## [BRIEF]
The records come next. Copy all of them exactly.

[Stored records]
***

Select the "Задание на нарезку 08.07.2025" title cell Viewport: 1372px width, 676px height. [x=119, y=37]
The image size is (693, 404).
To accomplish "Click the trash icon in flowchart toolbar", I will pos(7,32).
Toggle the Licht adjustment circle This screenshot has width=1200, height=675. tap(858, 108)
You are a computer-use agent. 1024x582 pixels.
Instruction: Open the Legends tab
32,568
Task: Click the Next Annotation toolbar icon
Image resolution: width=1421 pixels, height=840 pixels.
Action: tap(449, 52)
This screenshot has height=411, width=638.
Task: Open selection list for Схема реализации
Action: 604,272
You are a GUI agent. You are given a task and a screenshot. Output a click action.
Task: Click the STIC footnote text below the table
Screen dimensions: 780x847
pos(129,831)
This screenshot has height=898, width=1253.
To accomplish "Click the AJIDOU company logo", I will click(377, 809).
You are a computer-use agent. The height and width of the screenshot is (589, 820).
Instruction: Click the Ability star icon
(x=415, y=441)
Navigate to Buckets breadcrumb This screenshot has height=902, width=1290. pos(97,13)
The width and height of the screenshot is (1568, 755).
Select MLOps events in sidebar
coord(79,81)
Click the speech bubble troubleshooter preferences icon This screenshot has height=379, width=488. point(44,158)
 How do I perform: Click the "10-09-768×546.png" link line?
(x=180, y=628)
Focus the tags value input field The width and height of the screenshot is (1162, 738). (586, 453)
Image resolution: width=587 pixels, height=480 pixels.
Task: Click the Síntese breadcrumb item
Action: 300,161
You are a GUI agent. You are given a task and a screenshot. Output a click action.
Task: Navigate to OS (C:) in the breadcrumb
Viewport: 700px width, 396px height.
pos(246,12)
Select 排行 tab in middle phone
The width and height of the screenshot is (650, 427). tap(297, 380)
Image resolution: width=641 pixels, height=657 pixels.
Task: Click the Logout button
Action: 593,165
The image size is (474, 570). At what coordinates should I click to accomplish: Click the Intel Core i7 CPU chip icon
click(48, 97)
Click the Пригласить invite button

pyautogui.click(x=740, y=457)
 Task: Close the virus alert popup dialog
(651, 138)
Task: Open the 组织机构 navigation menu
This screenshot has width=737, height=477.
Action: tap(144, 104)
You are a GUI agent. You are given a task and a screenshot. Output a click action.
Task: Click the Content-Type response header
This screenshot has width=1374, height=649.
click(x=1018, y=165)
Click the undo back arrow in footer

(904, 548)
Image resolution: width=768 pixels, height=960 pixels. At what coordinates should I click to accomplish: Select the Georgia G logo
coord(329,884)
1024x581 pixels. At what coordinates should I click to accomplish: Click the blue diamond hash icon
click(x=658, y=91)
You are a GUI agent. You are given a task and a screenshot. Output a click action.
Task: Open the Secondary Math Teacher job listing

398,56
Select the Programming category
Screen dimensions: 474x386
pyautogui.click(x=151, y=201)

***

## [ANSWER TO THE PROBLEM]
Select the "Задание на нарезку 08.07.2025" title cell Viewport: 1372px width, 676px height. [x=119, y=37]
The image size is (693, 404).
To accomplish "Click the trash icon in flowchart toolbar", I will pos(7,32).
Toggle the Licht adjustment circle This screenshot has width=1200, height=675. tap(858, 108)
You are a computer-use agent. 1024x582 pixels.
Instruction: Open the Legends tab
32,568
Task: Click the Next Annotation toolbar icon
Image resolution: width=1421 pixels, height=840 pixels.
Action: tap(449, 52)
This screenshot has height=411, width=638.
Task: Open selection list for Схема реализации
Action: 604,272
You are a GUI agent. You are given a task and a screenshot. Output a click action.
Task: Click the STIC footnote text below the table
Screen dimensions: 780x847
pos(129,831)
This screenshot has height=898, width=1253.
To accomplish "Click the AJIDOU company logo", I will click(377, 809).
You are a computer-use agent. The height and width of the screenshot is (589, 820).
Instruction: Click the Ability star icon
(x=415, y=441)
Navigate to Buckets breadcrumb This screenshot has height=902, width=1290. pos(97,13)
The width and height of the screenshot is (1568, 755).
Select MLOps events in sidebar
coord(79,81)
Click the speech bubble troubleshooter preferences icon This screenshot has height=379, width=488. point(44,158)
 How do I perform: Click the "10-09-768×546.png" link line?
(x=180, y=628)
Focus the tags value input field The width and height of the screenshot is (1162, 738). (586, 453)
Image resolution: width=587 pixels, height=480 pixels.
Task: Click the Síntese breadcrumb item
Action: 300,161
You are a GUI agent. You are given a task and a screenshot. Output a click action.
Task: Navigate to OS (C:) in the breadcrumb
Viewport: 700px width, 396px height.
pos(246,12)
Select 排行 tab in middle phone
The width and height of the screenshot is (650, 427). tap(297, 380)
Image resolution: width=641 pixels, height=657 pixels.
Task: Click the Logout button
Action: 593,165
The image size is (474, 570). At what coordinates should I click to accomplish: Click the Intel Core i7 CPU chip icon
click(48, 97)
Click the Пригласить invite button

pyautogui.click(x=740, y=457)
 Task: Close the virus alert popup dialog
(651, 138)
Task: Open the 组织机构 navigation menu
This screenshot has width=737, height=477.
Action: tap(144, 104)
You are a GUI agent. You are given a task and a screenshot. Output a click action.
Task: Click the Content-Type response header
This screenshot has width=1374, height=649.
click(x=1018, y=165)
Click the undo back arrow in footer

(904, 548)
Image resolution: width=768 pixels, height=960 pixels. At what coordinates should I click to accomplish: Select the Georgia G logo
coord(329,884)
1024x581 pixels. At what coordinates should I click to accomplish: Click the blue diamond hash icon
click(x=658, y=91)
You are a GUI agent. You are given a task and a screenshot. Output a click action.
Task: Open the Secondary Math Teacher job listing

398,56
Select the Programming category
Screen dimensions: 474x386
pyautogui.click(x=151, y=201)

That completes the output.